PSR/PSD3: EU Payment Services Legislation Is Agreed

On 27 November 2025, negotiators for the Council of the European Union and the European Parliament reached a provisional political agreement on the Payment Services Regulation (PSR) and the Third Payment Services Directive (PSD3).

PSR aims to harmonise payment services and strengthen fraud prevention across the EU. It applies to payment services provided by banks, post-office giro and payment institutions, as well as technical service providers supporting payment services, and in some cases electronic communications providers and online platforms.

PSD3 is intended to ensure fair competition among payment service providers (PSPs), by addressing authorisation and supervisory powers, and to improve access to cash, particularly in remote areas.

For further information on the original legislative proposals announced in June 2023 please see our article here.

Key agreed measures

Protecting customers from fraud

PSP requirements – PSPs will be required to:

• check that a payee's name and unique identifier match. In cases of discrepancies, the PSP must refuse the payment order and inform the payer.
• ensure strong customer authentication
• conduct a risk assessment
• offer spending limits
• offer blocking measures to reduce the risks of fraud.
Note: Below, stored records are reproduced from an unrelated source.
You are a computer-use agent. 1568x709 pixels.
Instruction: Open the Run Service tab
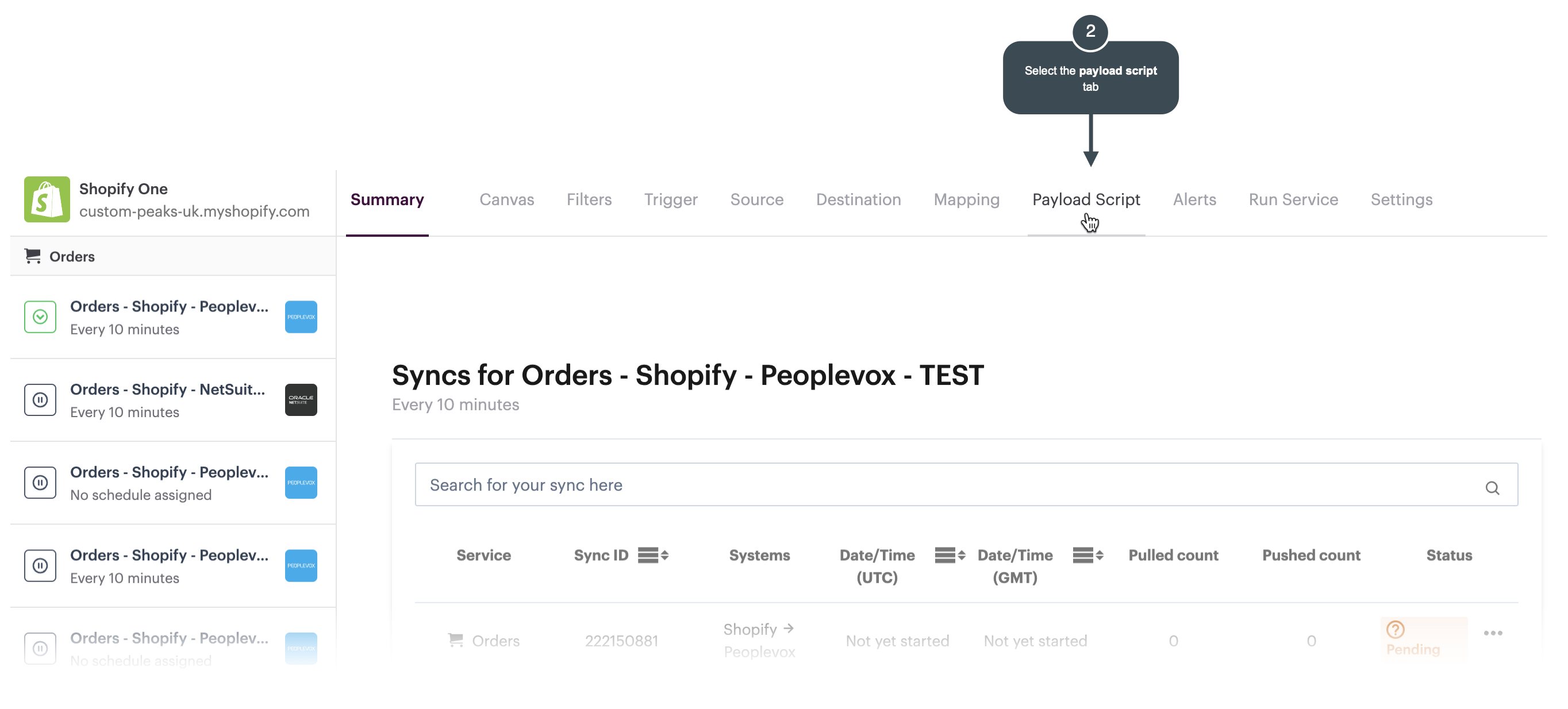(x=1293, y=199)
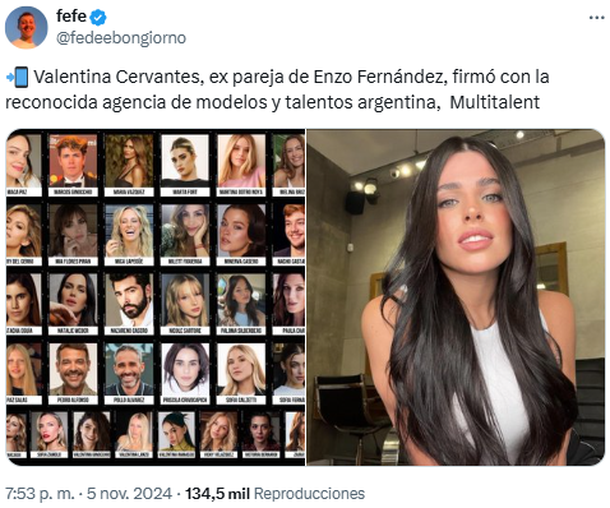Open the @fedeebongiorno handle link
Viewport: 610px width, 508px height.
tap(121, 38)
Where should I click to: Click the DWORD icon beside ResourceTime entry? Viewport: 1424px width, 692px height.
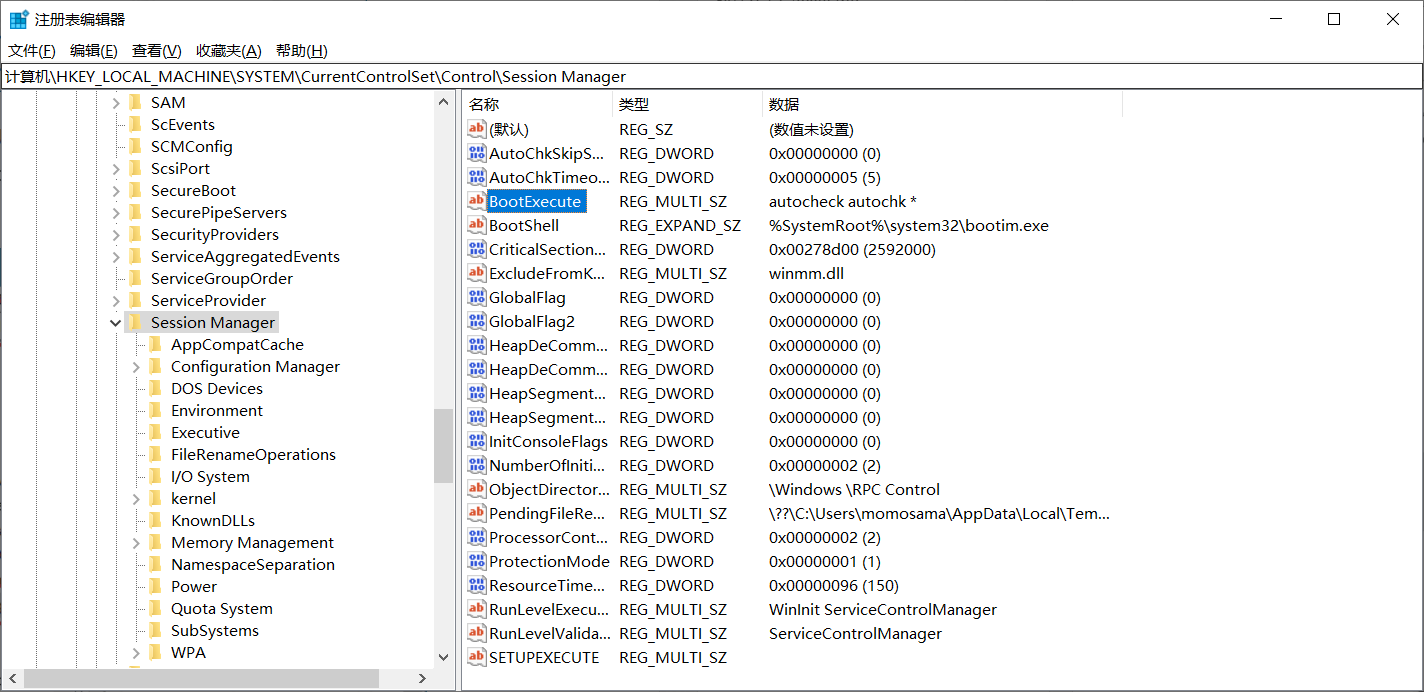coord(476,585)
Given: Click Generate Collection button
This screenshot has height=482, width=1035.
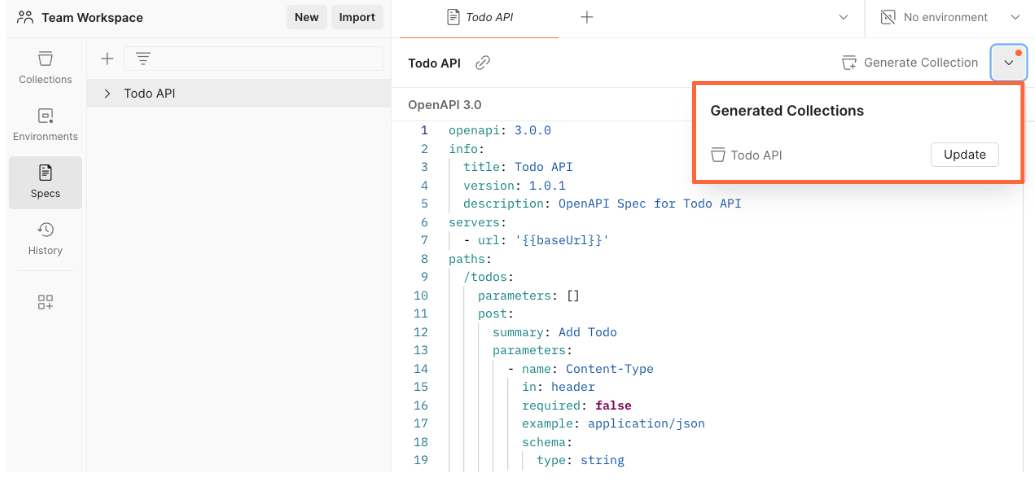Looking at the screenshot, I should pos(910,63).
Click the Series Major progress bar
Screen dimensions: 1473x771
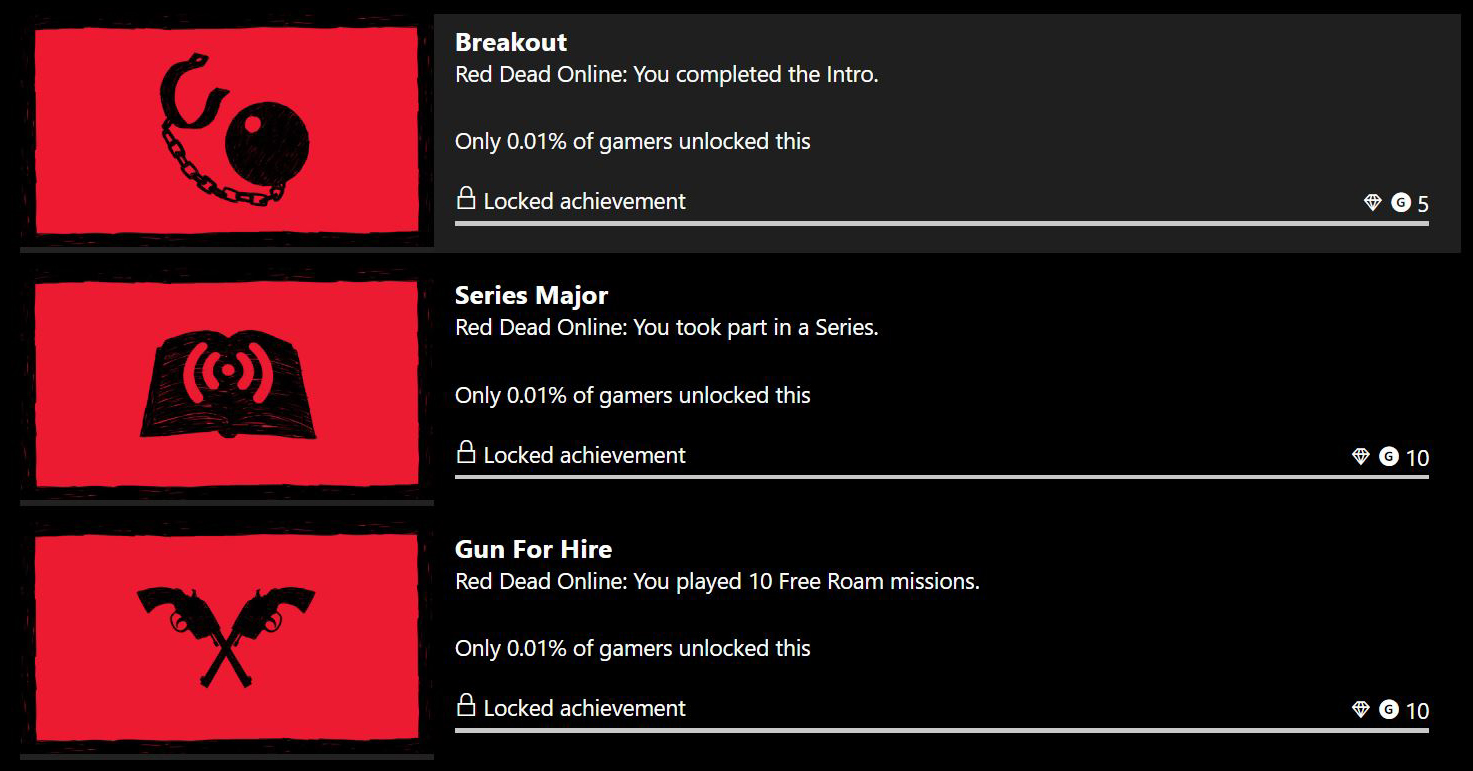[x=942, y=477]
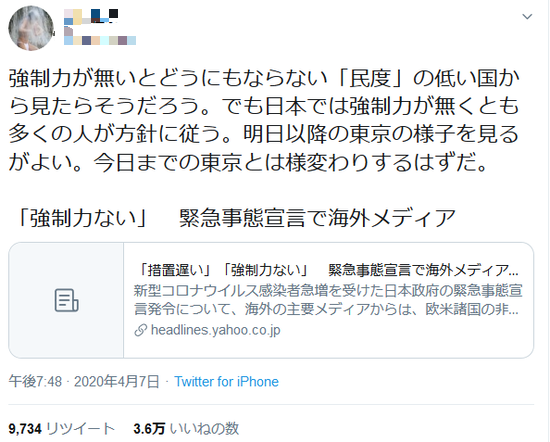Click the quoted headline 「強制力ない」 緊急事態宣言で海外メディア

pyautogui.click(x=235, y=218)
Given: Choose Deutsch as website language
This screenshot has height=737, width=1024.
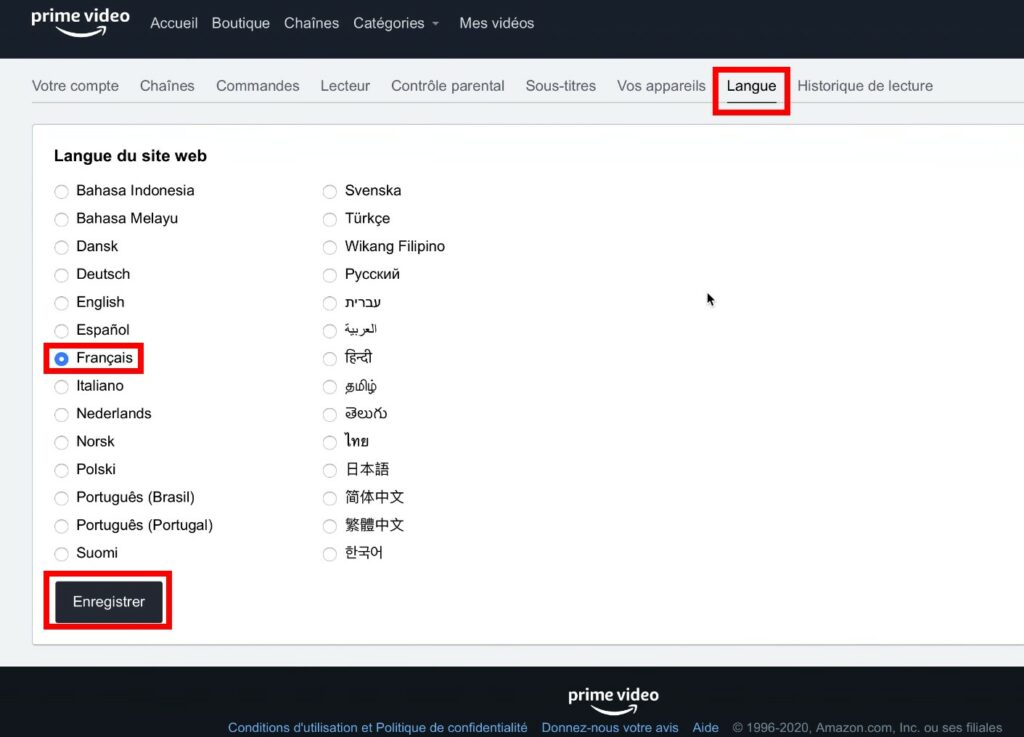Looking at the screenshot, I should pos(62,275).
PSP liability – If a PSP fails to implement appropriate fraud prevention mechanisms, it will be liable for covering customers' losses.

Unauthorised transaction – If a fraudster initiates or changes a transaction, it will be treated as unauthorised transaction and the PSP will be liable for the full fraudulent amount. Additionally, the receiving PSP will have to freeze any transaction it finds suspicious.

Impersonation fraud – Where a scammer pretends to be a PSP employee and tricks the customer into approving a payment, the PSP must refund the full amount provided the customer reports the fraud to the police and informs their PSP.

Online platform liability – Online platforms will be liable to PSPs who have reimbursed defrauded customers if they are informed of fraudulent content on their platform and fail to remove it. This builds on and adds to the protection in the Digital Services Act.

Advertisers of financial services – Advertisers of financial services must show very large online platforms and search engines that they are permitted in the relevant country to offer those services, or that they are advertising on behalf of someone who is.

Human customer support – Payment services users must have access to human customer support (not only chatbots).

Public resources – Public resources should be devoted to educating people on how to avoid fraud.

Transparent charges

Customers should be properly informed about all charges prior to the initiation of a payment. For example, information about currency conversion charges or any fixed fees for cash withdrawal at automatic telling machines should be given.

Better access to cash

Retail stores will be able to provide cash withdrawals of maximum €150 but minimum €100, without the customer having to buy anything.

Improving competition – open banking

To reduce market barriers for "open banking services" (account information and payment initiation services) and to prevent account-servicing payment service providers (ASPSP) (usually a bank or other financial institution) from discriminating against them the following measures were agreed:

• Authorised open banking providers must be able to access payment account data and the legislation should include a list of prohibited obstacles to data access.
• Payment service users will be given a dashboard to monitor and manage the permissions they have given to access their data.
• Banks will have to provide payment institutions with access to payment accounts on a non-discriminatory basis.
• Manufacturers of mobile devices and electronic service providers will have to allow front-end service providers (such as apps or user interfaces) to store and transfer data needed to process payments, on fair, reasonable, and non-discriminatory terms.

Simplified authorisation

The negotiators agreed to simplify the authorisation procedure for payment institutions. Authorisation should be subject to strong prudential and capital requirements, accurate own-funds calculations, reliable budget forecasts, and harmonised timelines, with initial capital scaled to the provider's risk level and to the payment services provided. Crypto asset service providers already authorised under Regulation on Markets in Crypto-Assets (MiCAR), would be subject to a streamlined procedure while keeping appropriate risk controls and providing only services specified in the application. For further information on securing authorisation under MiCAR please see our dedicated MiCAR webpage.

Quick dispute resolution

PSPs will be required to participate in alternative dispute resolution procedures if a consumer chooses it.

Next steps

The agreed measures must be formally adopted by the European Parliament and the Council of the European Union before they can come into force. The Council and the Parliament will continue working on the technical elements of the package before final adoption by the co-legislators. We anticipate that the final texts will be published in the Official Journal of the European Union in H1 2026.

The content of this article is intended to provide a general guide to the subject matter. Specialist advice should be sought about your specific circumstances.